═════ Dataset records ═════

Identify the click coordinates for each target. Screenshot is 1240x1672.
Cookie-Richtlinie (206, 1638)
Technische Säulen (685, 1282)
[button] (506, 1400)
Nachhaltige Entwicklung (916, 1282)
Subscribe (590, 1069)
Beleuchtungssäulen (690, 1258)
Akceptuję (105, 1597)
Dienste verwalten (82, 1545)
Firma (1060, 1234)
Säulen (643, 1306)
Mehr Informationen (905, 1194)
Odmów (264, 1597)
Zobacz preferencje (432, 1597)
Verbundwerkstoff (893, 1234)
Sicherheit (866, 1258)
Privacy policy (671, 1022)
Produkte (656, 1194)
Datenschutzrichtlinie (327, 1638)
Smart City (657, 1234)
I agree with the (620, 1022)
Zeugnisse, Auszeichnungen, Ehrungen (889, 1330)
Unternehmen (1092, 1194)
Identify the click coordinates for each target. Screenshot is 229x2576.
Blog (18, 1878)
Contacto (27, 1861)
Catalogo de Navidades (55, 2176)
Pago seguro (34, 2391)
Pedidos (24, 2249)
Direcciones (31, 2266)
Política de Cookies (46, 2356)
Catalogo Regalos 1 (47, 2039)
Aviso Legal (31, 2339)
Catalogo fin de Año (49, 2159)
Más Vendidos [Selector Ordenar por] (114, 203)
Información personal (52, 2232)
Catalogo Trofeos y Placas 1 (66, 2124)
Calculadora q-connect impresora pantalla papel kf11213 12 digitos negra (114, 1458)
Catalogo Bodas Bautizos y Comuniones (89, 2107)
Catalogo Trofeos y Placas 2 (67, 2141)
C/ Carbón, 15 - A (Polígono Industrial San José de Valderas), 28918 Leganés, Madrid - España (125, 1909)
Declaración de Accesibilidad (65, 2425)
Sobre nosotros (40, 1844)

═════

[To do] Rewrite all of the entries above as a single numbered list, leaving out any blank lines.

[Result of the exercise]
1. Identify the click coordinates for each target. Screenshot is 1240x1672.
2. Cookie-Richtlinie (206, 1638)
3. Technische Säulen (685, 1282)
4. [button] (506, 1400)
5. Nachhaltige Entwicklung (916, 1282)
6. Subscribe (590, 1069)
7. Beleuchtungssäulen (690, 1258)
8. Akceptuję (105, 1597)
9. Dienste verwalten (82, 1545)
10. Firma (1060, 1234)
11. Säulen (643, 1306)
12. Mehr Informationen (905, 1194)
13. Odmów (264, 1597)
14. Zobacz preferencje (432, 1597)
15. Verbundwerkstoff (893, 1234)
16. Sicherheit (866, 1258)
17. Privacy policy (671, 1022)
18. Produkte (656, 1194)
19. Datenschutzrichtlinie (327, 1638)
20. Smart City (657, 1234)
21. I agree with the (620, 1022)
22. Zeugnisse, Auszeichnungen, Ehrungen (889, 1330)
23. Unternehmen (1092, 1194)
24. Identify the click coordinates for each target. Screenshot is 229x2576.
25. Blog (18, 1878)
26. Contacto (27, 1861)
27. Catalogo de Navidades (55, 2176)
28. Pago seguro (34, 2391)
29. Pedidos (24, 2249)
30. Direcciones (31, 2266)
31. Política de Cookies (46, 2356)
32. Catalogo Regalos 1 (47, 2039)
33. Aviso Legal (31, 2339)
34. Catalogo fin de Año (49, 2159)
35. Más Vendidos [Selector Ordenar por] (114, 203)
36. Información personal (52, 2232)
37. Catalogo Trofeos y Placas 1 (66, 2124)
38. Calculadora q-connect impresora pantalla papel kf11213 12 digitos negra (114, 1458)
39. Catalogo Bodas Bautizos y Comuniones (89, 2107)
40. Catalogo Trofeos y Placas 2 (67, 2141)
41. C/ Carbón, 15 - A (Polígono Industrial San José de Valderas), 28918 Leganés, Madrid - España (125, 1909)
42. Declaración de Accesibilidad (65, 2425)
43. Sobre nosotros (40, 1844)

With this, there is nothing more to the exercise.